Pasadena stockbroker Rafi Kahn has filed suit against Intermix Media Inc., claiming that he lost $421,000 in share value when the company, then called eUniverse Inc., restated its earnings in May 2003.


Kahn initially was hired by eUniverse in 2001 as a consultant. A year later, the Securities and Exchange Commission began investigating him for allegedly promoting and then selling the stocks of four companies, including eUniverse.


In May 2003, the online entertainment network restated earnings for the second and third quarters of that year. After the restatement, the company suffered several shareholder suits and was de-listed. In the past year, the company reorganized and changed its name to Intermix Media.


Kahn, in a suit filed in Los Angeles Superior Court, alleges he had warrants as part of his consulting agreement that had a share value of more than $600,000 in early 2003, but was forced to sell them later that year for $189,532 because of the restatement.


The suit is the second time Kahn has alleged shareholder fraud against Intermix, which operates Web sites that include Flowgo.com and MySpace.com. He withdrew his first suit last month but re-filed after discovering that the company’s former chief executive, Brad Greenspan, who resigned after the restatement, filed a shareholder suit against the company earlier this year.


In a statement via e-mail, Antone Johnson, assistant general counsel of Intermix, said: “We believe the allegations and claims, which arise out of an agreement that dates back to January 2001 and which was terminated in June 2002 are frivolous and entirely without merit.”


Last year, Intermix announced that the SEC had dropped an investigation into the company’s May 2003 restatement.
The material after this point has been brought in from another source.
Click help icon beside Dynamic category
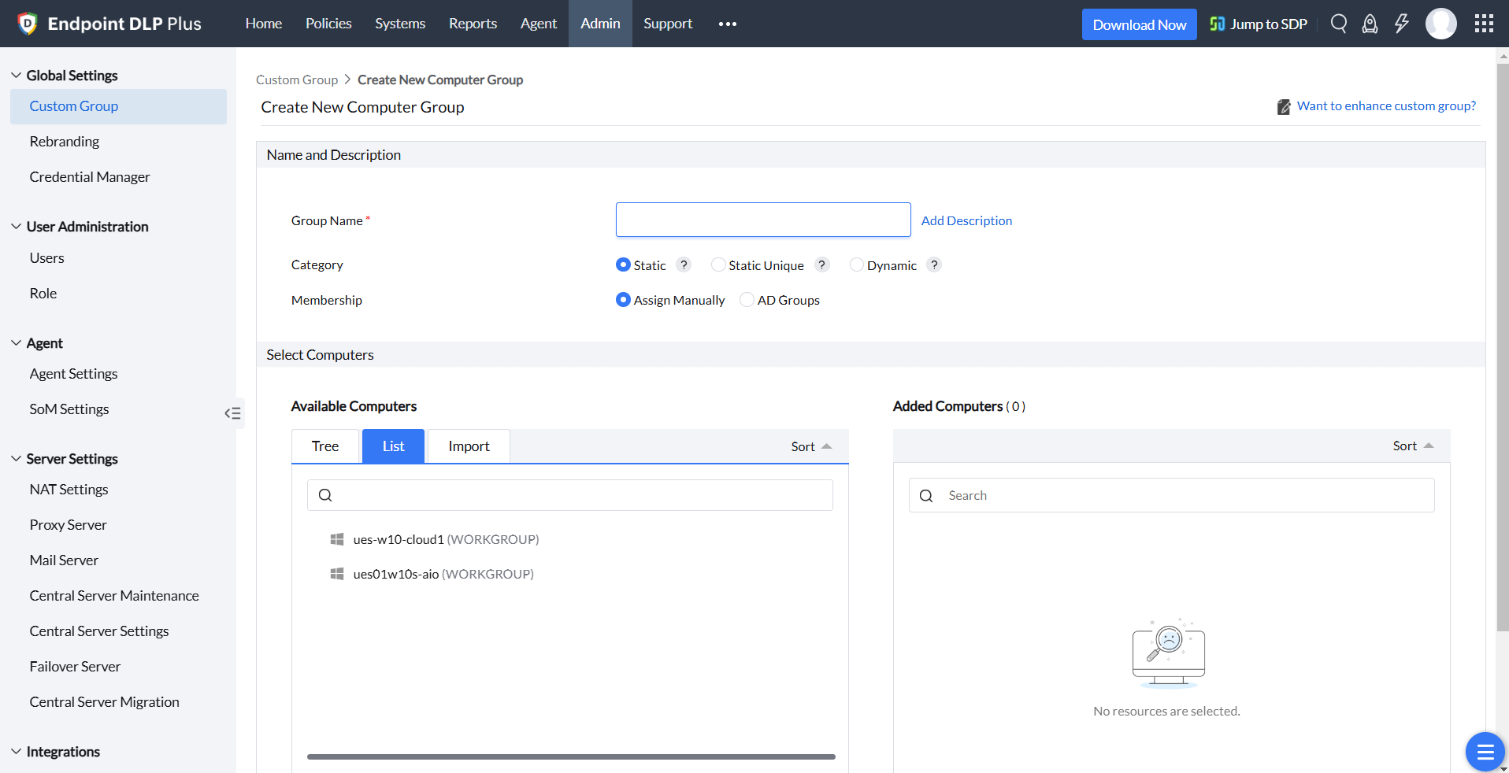1509x773 pixels. point(934,265)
Anton Handal, a partner at Handal & Associates who represents Kahn, could not be reached for comment.


Earlier this month, Intermix agreed to pay $7.5 million to settle a lawsuit by New York Attorney General Eliot Spitzer, charging the company with bundling hidden “spyware” along with millions of programs it gave away for free.


The company said it would discontinue distribution of its adware, redirect and toolbar programs, all of which Intermix said it had previously stopped distributing.